> 
> IMO, this idea that OpenSSL folks have that just adding a "fips=yes"
> plus a few lines in the config can make the application FIPS enabled is
> far-fetched. In reality OpenVPN will have to be recompiled with some
> changes to make it FIPS compliant. At that point one can also change
> what providers are loaded by default.

There is a wide range between completely fully FIPS compliant and
non-FIPS compliant. Especially on Red Hat Enterprise, you can set the
system to a FIPS mode where OpenSSL stops offering non FIPS algorithms
and also other crypto libraries do not do non-FIPS algorithms anymore.

And I put some effort into making OpenVPN still behave nicely in those
situations. It is not really compliant/certified per se but for a lot of
customers that is "good enough".

The "fips=yes" is similiar I think.

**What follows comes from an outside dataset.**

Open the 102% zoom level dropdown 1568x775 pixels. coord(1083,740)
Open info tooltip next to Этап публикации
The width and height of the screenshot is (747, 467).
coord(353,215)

It is "good enough" for many people.

> I was thinking of having a load_providers() function called early -- say
> in options-post-process stage where we load

This commit already loads them as early as possible after parsing
options if the option is enabled.

> 
> (i) default provider
> (ii) providers specified in --providers option
> 
> This adds much certainty to what is available. A FIPS-enabled OpenVPN
> can change this or we could have a --fips option that changes this. No
> dependency on system-wide config file and those who need legacy only
> need to just specify "--providers legacy"
> 
> In addition, one could automatically load "legacy" if any of the options
> indicate its need -- like NTLM auth for proxy or BF-CBC in
> --data-ciphers etc. In situations where it cannot be inferred from
> options, user will have to use --providers legacy, though.
> 
> It may be necessary to call this load_providers() also to process
> options like --show-ciphers and similar.

No. I am actually against loading legacy on demand or loading the
default provider if --provider is not specified. Often there are system
wide security defaults in place and I don't think OpenVPN should
override them unless explicitly instructed to do so.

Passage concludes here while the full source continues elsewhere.